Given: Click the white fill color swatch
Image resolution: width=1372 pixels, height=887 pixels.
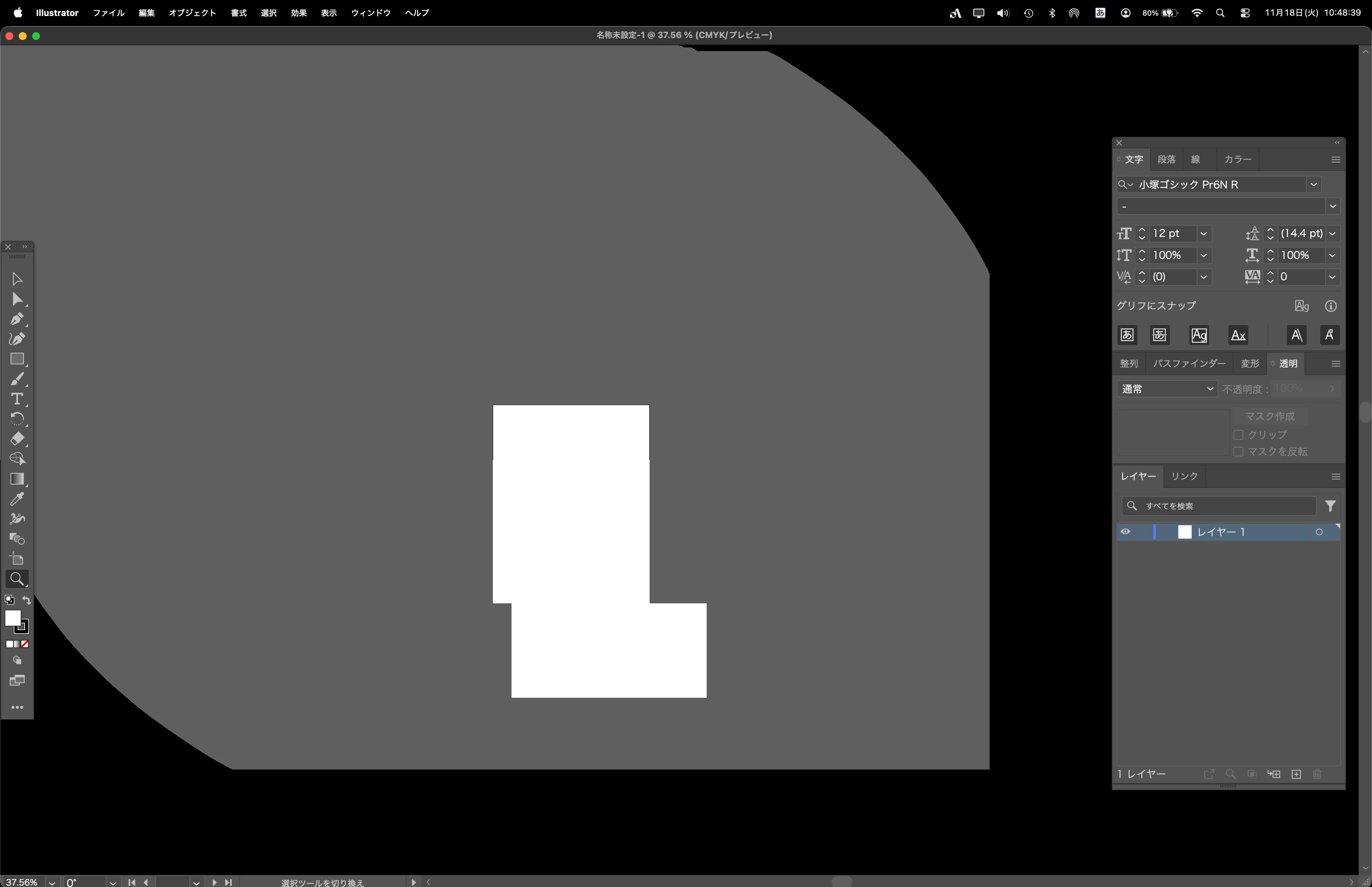Looking at the screenshot, I should point(13,618).
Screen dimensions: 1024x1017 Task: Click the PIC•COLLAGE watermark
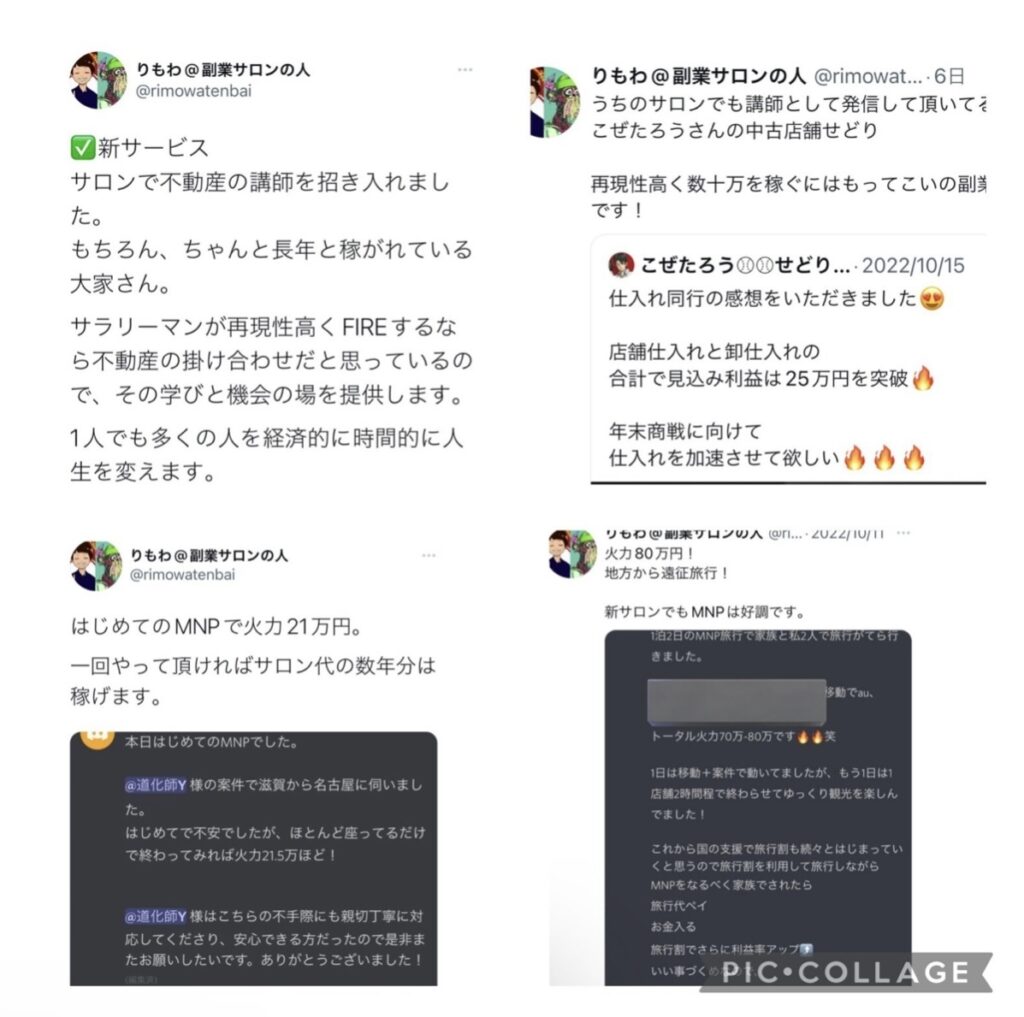coord(846,972)
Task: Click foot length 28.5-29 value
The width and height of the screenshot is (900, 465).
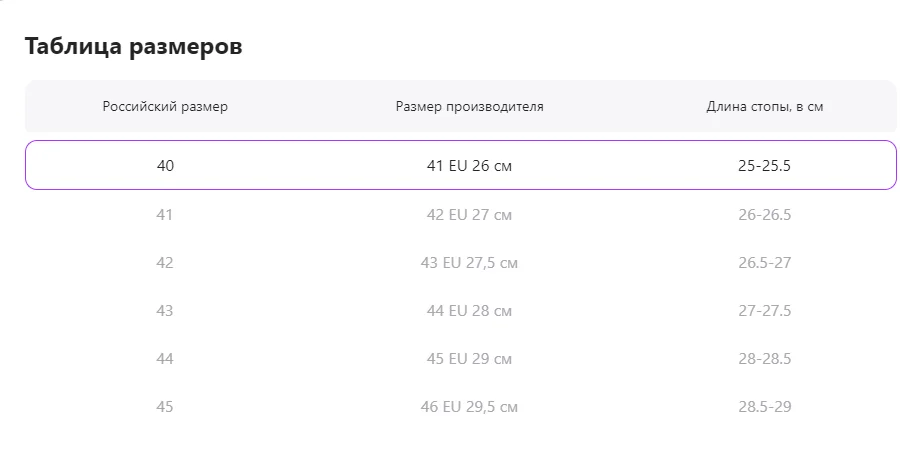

§ **WRITTEN TASK**: Can you format the items above as a numbered list, skipping any blank lines and leaving the pictures out?

§ **TASK RESULT**:
1. Given: Click the white fill color swatch
2. Image resolution: width=1372 pixels, height=887 pixels.
3. Looking at the screenshot, I should point(13,618).
4. Screen dimensions: 1024x1017 Task: Click the PIC•COLLAGE watermark
5. coord(846,972)
6. Task: Click foot length 28.5-29 value
7. The width and height of the screenshot is (900, 465).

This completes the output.